Walter Duranty ought to be one of the most reviled figures in Western history. His newspaper should share in his shame. Yet most Americans have never heard of him, and probably never will.
Duranty worked for the New York Times during the years of Joseph Stalin’s Ukrainian famine. Stalin literally starved millions of people in 1932 and 1933 so that they would not seek independence from the tyrannical Soviet Union. More than seven million died in Stalin’s genocide.
The British-born Walter Duranty was there. His behavior as he witnessed mass murder on a then unprecedented scale was ghastly and despicable.
Duranty was a correspondent in Moscow while the famine raged and he knew it was happening. He not only turned a blind eye, but vilified the few Western journalists who did report on it, branding their dispatches as anti-Soviet lies.

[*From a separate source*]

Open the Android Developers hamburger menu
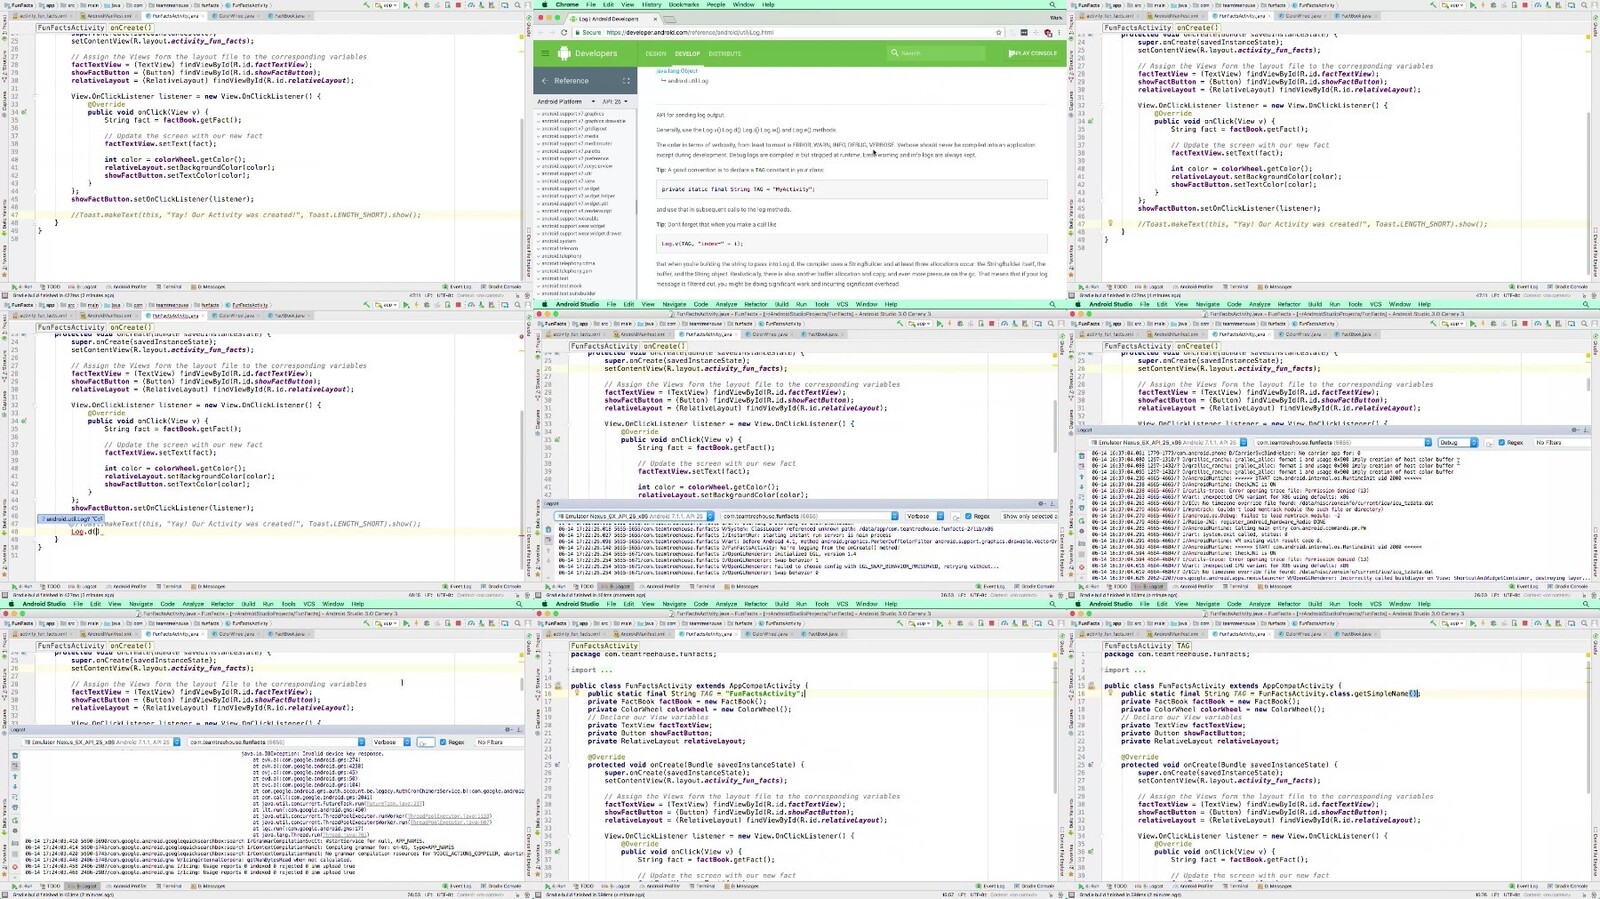The height and width of the screenshot is (899, 1600). coord(545,53)
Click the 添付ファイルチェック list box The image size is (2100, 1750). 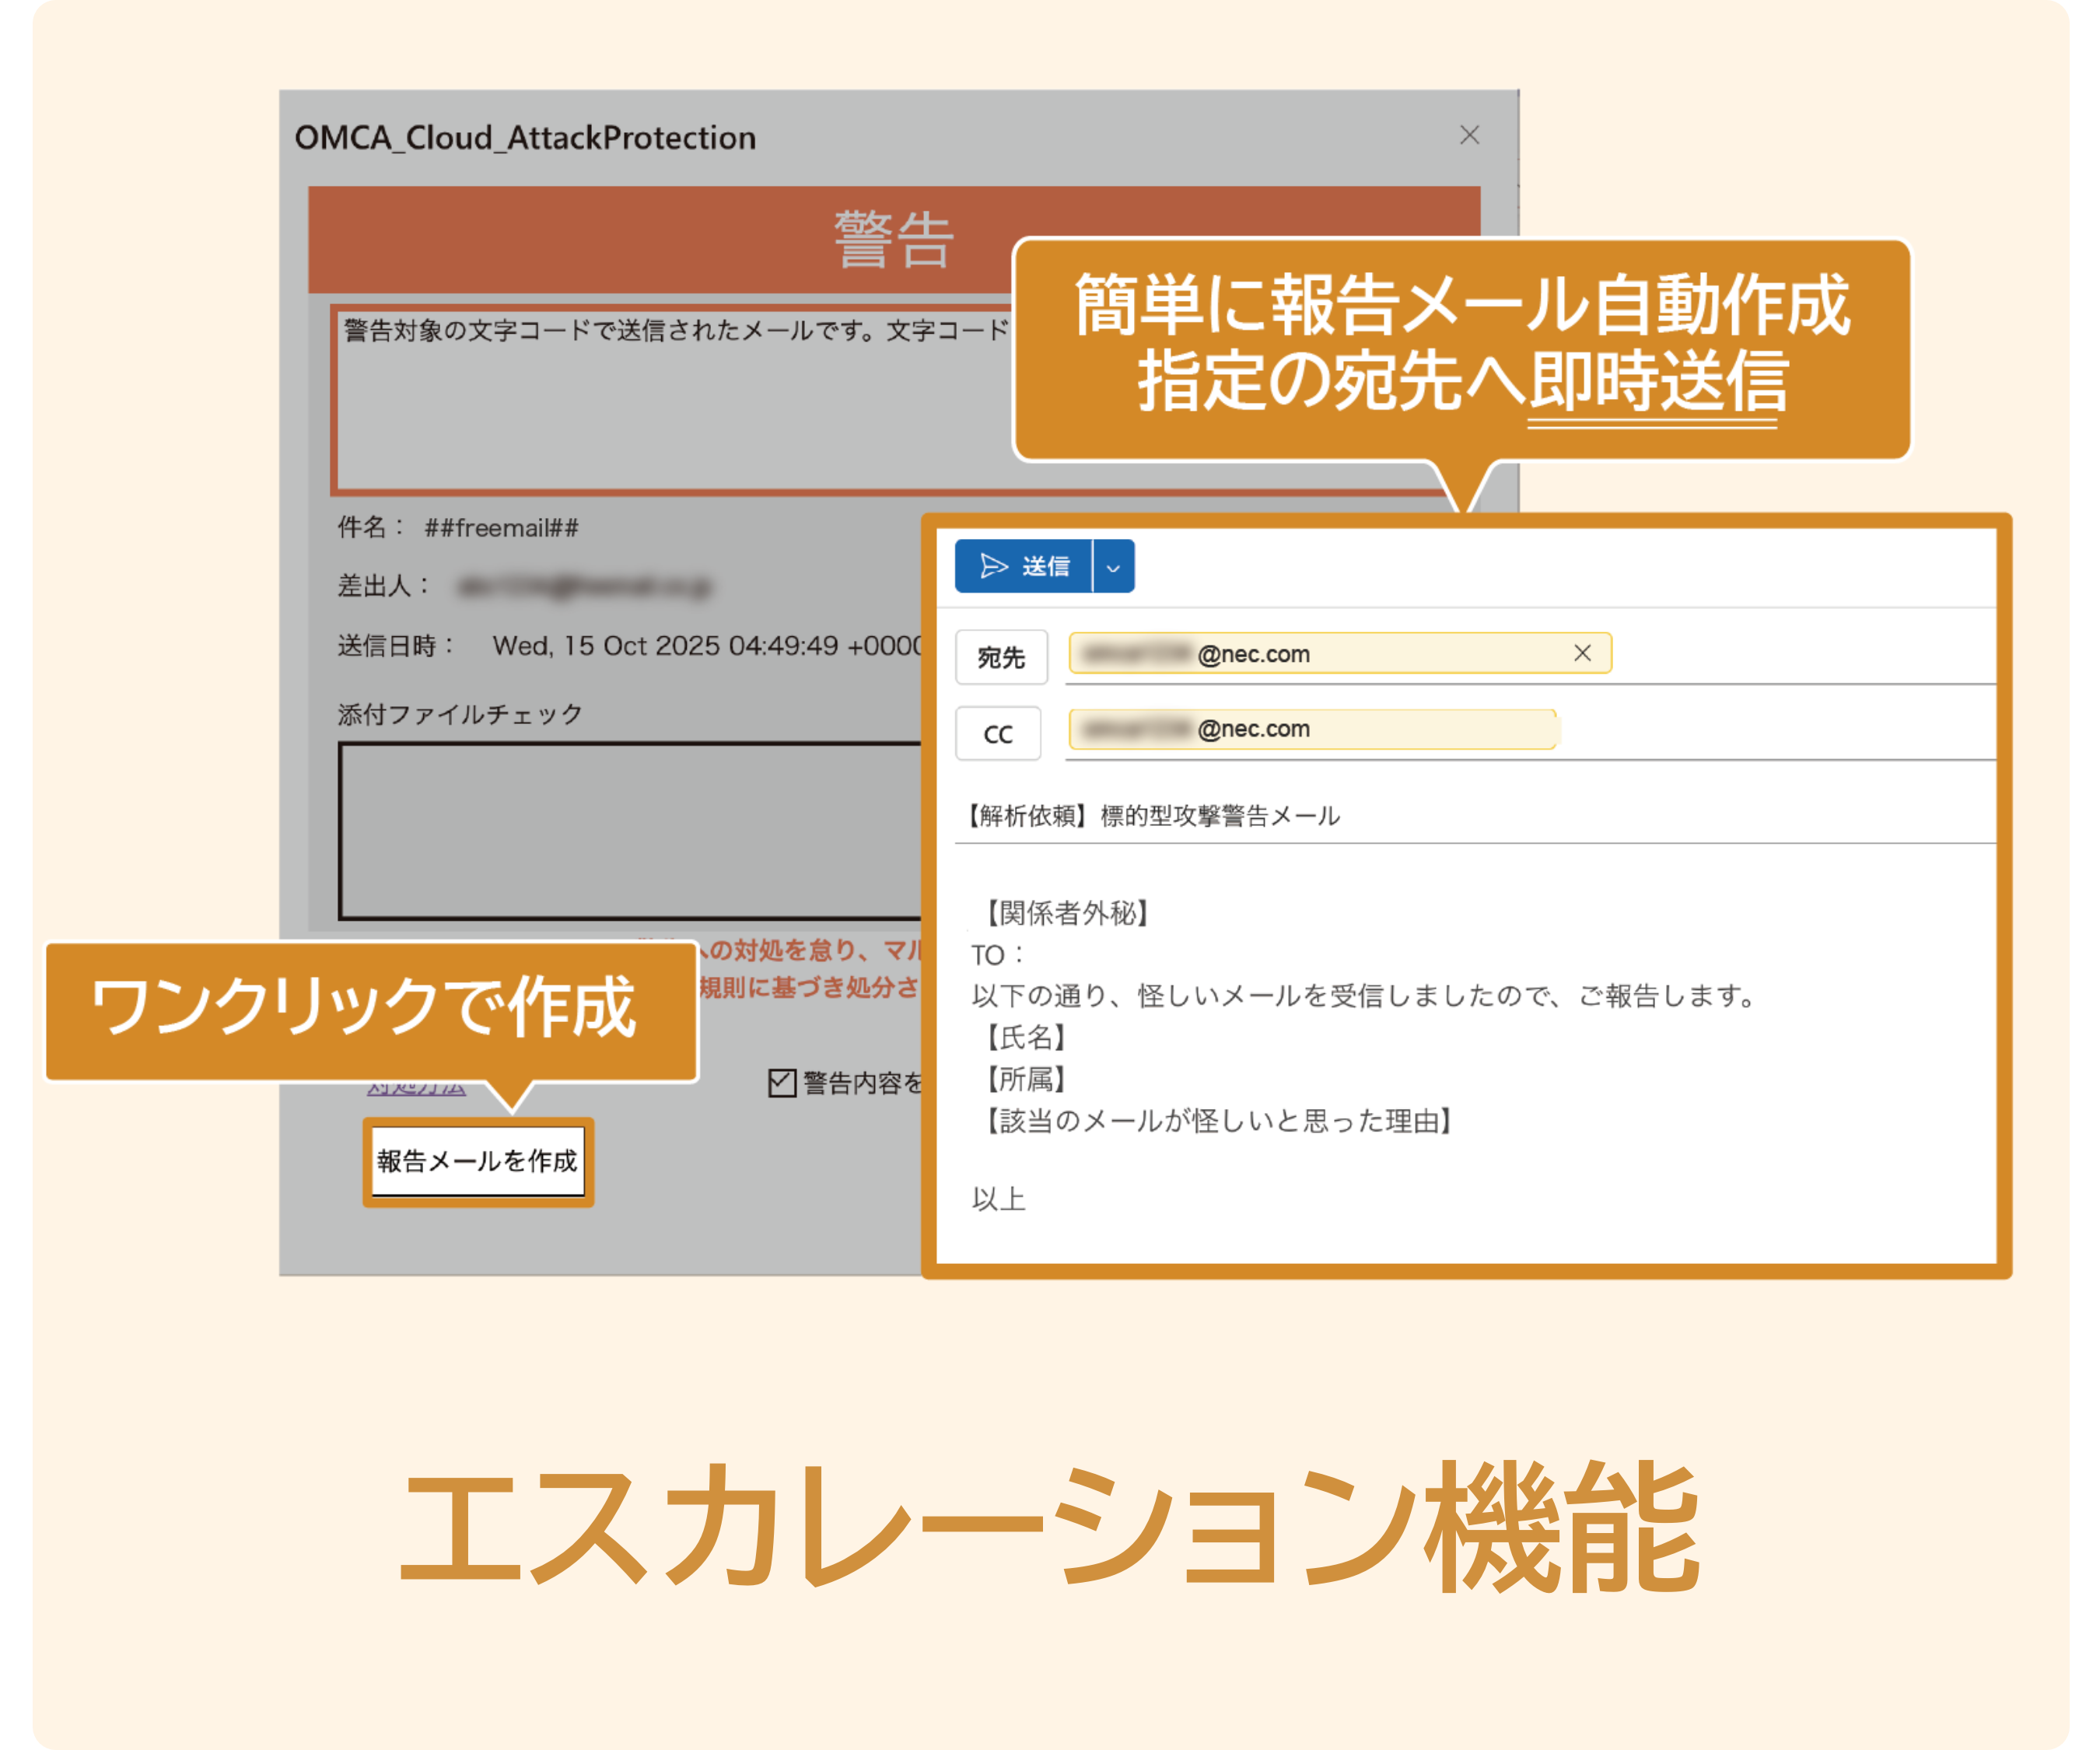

When stories about the famine began to surface in Moscow, Duranty dismissed them as ‘exaggerated or malignant propaganda’, and in one report employed the phrase ‘you can’t make an omelette without breaking eggs’. However, British Foreign Office documents show that Duranty confided to a diplomat at the British Embassy in Moscow that he believed around 10 million people had perished.

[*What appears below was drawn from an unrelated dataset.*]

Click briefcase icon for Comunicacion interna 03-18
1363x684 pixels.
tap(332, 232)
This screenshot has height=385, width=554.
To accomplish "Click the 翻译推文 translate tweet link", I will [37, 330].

Malcolm Muggeridge, then the Manchester Guardian ‘s Moscow correspondent, travelled secretly and at great risk to Ukraine. He was appalled at the scenes of mass starvation and heaps of dead bodies that he witnessed and described them in his reports. Duranty attacked Muggeridge and debunked his reports. Duranty was ‘the greatest liar of any journalist I have ever met’, retorted Muggeridge.
Duranty and his New York Times can never be exposed too much. They aided a monster and attacked those who tried to tell the truth. Duranty was an accessory to mass murder.

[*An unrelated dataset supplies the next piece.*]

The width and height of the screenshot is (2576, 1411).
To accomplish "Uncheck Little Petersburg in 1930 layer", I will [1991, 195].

PJ boss Roger Simon and his wife Sheryl Longin have written a play that exposes Duranty, called The Party Line. No surprise, as Jennifer Rubin reports at the Post, that the bulk of the mainstream media is ignoring the play. Duranty’s life story isn’t a narrative that they want to touch. It hits too close to home.
The “Party Line” is, on one hand, a historical piece, one that also looks at Pim Fortuyn, the Dutch politician who focused on the threat of radical jihadist and was assassinated by a radical environmentalist in 2002. The play mixes these historic figures with fictional ones. I talked to Simon and Longin about their play (which, unsurprisingly, the mainstream media have ignored):
Why a play about Walter Duranty?
We were struck by the similarities between what happens in the media now vis a vis world events — for example, the cover-up of Saddam Hussein’s crimes against his people so that reporters could remain in Iraq — the quid pro quo arrangement — and Duranty’s cover-up of Stalin’s genocide against the Ukrainian people. It seemed to us as though Duranty was a prototype of the modern correspondent and we wanted to explore the origins of that behavior.
Indeed he was. Just look at PolitiFact today, rating a garden-variety campaign trail falsehood as a greater lie than the serial lies told by President Obama and his lieutenants in the wake of the terrorist attack in Benghazi that left four Americans dead. Duranty would have fit right in with today’s left-wing blogosphere, probably starting out at Talking Points Memo or Firedoglake before moving on to the Times or the Washington Post. Duranty was rewarded similarly in his own day, with a Pulitzer Prize that still stands today.